Newman, por seu lado, tinha a bem-querência dos espectadores há muito. Contava 48 anos e levava na bagagem clássicos do porte de ‘Gata em Teto de Zinco Quente’ (1958) e ‘Cortina Rasgada’ (1996), no qual foi dirigido pelo sir Alfred Hitchcock. Possuía carisma. Esbanjava graça, sedução, fascínio, encanto.

A trama de ‘Golpe de Mestre’ se passe em Illinois no ano de 1936. Johnny Hooker (Redford) é um tranbiqueiro nato. Vive de pequenos golpes para sobreviver, mas está cansado da vida de mínguas. Quer arranjar uma trapaça alta e desta forma ganhar milhões. É quando esbarram, sem perceber, num capanga de Doyle Lonnegan (Robert Shaw, ator que ficou conhecido por seu papel em ‘Tubarão’ – 1975) e tiram dele uma grande quantia em dinheiro. Lonnegan fica sabendo e corre por vingança. Assassina o parceiro de Hooker. Este consegue escapar da cova e procura na cidade por Henry Gondorff (Newman), um antigo golpista que está aposentado. Na verdade, mergulhado na bebida e na vagabundagem. A cena de encontro dos dois é antológica. Hooker entra na casa de Gondorff e o encontra roncando, caído no chão ao lado da cama e pergunta: “Este é o famoso?”. Depois de pequenas tiradas entre um e outro, o mais velho decide auxiliar o novato na estripulia contra Lonnegan. Fica formada a cilada: um busca vingança ao outro. E os dois lados são capengas, pois nem um está do lado do bem. É nisto que o filme se diferencia e ousa muito.
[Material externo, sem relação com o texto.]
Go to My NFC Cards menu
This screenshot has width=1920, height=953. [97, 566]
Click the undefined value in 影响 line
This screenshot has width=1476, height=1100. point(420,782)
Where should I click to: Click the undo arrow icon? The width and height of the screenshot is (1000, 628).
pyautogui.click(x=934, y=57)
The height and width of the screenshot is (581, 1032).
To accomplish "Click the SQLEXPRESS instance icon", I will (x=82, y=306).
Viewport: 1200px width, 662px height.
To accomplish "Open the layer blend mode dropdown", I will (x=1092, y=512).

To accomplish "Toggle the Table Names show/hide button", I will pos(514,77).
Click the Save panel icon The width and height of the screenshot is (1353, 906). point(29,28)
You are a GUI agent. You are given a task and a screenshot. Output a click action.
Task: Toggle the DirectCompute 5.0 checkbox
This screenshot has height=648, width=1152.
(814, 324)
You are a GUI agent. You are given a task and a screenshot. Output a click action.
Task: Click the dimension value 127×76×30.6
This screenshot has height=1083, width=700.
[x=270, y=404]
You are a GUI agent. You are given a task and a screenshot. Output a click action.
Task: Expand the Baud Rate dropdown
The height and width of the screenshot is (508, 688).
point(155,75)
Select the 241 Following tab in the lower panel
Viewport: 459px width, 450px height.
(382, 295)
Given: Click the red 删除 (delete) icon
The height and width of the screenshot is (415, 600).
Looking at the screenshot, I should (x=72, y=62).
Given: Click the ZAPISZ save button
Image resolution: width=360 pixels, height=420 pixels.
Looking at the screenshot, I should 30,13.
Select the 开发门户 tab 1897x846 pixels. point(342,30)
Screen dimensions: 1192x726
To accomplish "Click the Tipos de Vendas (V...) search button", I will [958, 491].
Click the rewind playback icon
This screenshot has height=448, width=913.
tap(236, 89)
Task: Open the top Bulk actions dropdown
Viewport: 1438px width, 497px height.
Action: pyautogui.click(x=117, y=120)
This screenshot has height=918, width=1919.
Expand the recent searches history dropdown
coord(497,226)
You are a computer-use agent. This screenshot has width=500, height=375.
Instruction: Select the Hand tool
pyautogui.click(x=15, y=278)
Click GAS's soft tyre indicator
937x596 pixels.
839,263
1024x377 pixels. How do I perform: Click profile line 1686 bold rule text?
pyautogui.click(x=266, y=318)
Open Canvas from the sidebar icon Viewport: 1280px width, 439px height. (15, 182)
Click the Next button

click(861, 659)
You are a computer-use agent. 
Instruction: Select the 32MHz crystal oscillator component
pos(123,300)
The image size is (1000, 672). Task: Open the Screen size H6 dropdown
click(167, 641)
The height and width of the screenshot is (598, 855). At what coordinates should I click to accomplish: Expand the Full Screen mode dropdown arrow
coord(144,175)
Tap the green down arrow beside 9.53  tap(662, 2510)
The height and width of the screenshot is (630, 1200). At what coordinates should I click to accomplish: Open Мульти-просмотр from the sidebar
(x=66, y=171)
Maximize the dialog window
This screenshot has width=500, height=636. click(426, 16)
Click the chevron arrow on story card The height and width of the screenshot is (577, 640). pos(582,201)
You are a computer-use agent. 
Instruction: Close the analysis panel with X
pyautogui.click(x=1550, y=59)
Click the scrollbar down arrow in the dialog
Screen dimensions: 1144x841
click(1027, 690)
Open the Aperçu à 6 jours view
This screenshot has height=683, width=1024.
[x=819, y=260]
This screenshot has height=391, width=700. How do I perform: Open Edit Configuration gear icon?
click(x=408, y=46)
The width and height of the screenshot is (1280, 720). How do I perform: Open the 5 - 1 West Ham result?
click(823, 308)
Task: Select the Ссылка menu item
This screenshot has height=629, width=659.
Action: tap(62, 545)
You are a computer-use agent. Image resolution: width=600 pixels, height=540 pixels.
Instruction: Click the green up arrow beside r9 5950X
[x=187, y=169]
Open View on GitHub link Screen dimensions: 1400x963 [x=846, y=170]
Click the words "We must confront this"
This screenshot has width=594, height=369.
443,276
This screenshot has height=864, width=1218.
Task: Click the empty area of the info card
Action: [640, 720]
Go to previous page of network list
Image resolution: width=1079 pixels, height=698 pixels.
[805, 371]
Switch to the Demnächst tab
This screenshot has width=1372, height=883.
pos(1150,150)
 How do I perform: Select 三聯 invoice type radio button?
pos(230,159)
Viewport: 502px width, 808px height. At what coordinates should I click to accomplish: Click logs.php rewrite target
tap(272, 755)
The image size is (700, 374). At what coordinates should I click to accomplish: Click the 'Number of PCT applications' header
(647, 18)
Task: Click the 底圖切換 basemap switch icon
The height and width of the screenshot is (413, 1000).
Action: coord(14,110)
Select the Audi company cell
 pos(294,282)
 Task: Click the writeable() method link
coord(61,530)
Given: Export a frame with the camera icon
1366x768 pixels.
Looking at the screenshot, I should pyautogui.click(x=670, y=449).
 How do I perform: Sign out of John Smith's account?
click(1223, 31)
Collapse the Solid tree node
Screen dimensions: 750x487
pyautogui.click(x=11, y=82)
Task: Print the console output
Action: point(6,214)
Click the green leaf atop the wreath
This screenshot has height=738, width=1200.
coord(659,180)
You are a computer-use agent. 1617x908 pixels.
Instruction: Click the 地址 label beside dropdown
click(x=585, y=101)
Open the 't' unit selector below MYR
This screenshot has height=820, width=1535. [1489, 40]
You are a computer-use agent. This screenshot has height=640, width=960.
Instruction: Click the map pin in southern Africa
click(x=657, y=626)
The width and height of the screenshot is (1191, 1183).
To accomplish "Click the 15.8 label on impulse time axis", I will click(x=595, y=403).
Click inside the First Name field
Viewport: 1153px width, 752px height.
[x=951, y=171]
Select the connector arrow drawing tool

A fita tem várias reviravoltas. Quando se pensa que alguém mente, ele diz a verdade. Se você acha aquele personagem amigo de Hooker, ele está a serviço de Lonnegan. Se Gondorff planeja o maior golpe do milênio e quer contar com a ajuda dos companheiros, será mesmo que eles toparão sem delatar tudo ao inimigo? São questões indecifráveis à primeira vista, maleáveis mais tarde. ‘Golpe de Mestre’, por tantas qualidades, não ficou de fora do Oscar. Indicado a dez categorias, ganhou sete: filme, diretor, direção de arte, figurino, edição, trilha sonora e roteiro original. Poderia levar as três restantes: ator (Redford), som e fotografia. Superou ‘Butch Cassidy’, apesar de a música ‘Raindrops Keep Fallin’ on My Head’, cantada por B.J. Thomas, na cena de Newman andando de bicicleta ser inesquecível aos nossos ouvidos até hoje...

Uma curiosidade de ‘Golpe de Mestre’ é a caracterização do personagem de R. Shaw. Poucos dias antes do início das filmagens, ele torceu o tornozelo. Ao invés de pedir uma licença dos sets, preferiu, de forma acertada, incorporar seu andar manco ao seu Lonnegan. Ficou perfeito. Com aquele bigode fininho, cabelos engomados e os passos tortos, deu ao personagem um ar maligno, mas ao mesmo tempo cômico, caricato e burlesco. Mais um dado da película: o papel de Hooker foi oferecido a Jack Nicholson, que não aceitou por estar envolvido nos roteiros de ‘A Última Missão’ (1973) e ‘Chinatown’ (1974) – nestes dois trabalhos ele receberia a indicação do Oscar de melhor ator. E, finalizando a lista de fatos inusitados, o maior deles: Redford viu pela primeira vez ‘Golpe de Mestre’ em 2004, 31 anos após o fim da gravação.

Nas finanças, conquistas. Com orçamento baixo aos padrões dos EUA – US$ 5,5 milhões – o filme arrecadou, somente lá, US$ 156 milhões. Tudo, claro, devido ao talento do trio Hill, Newman e Redford.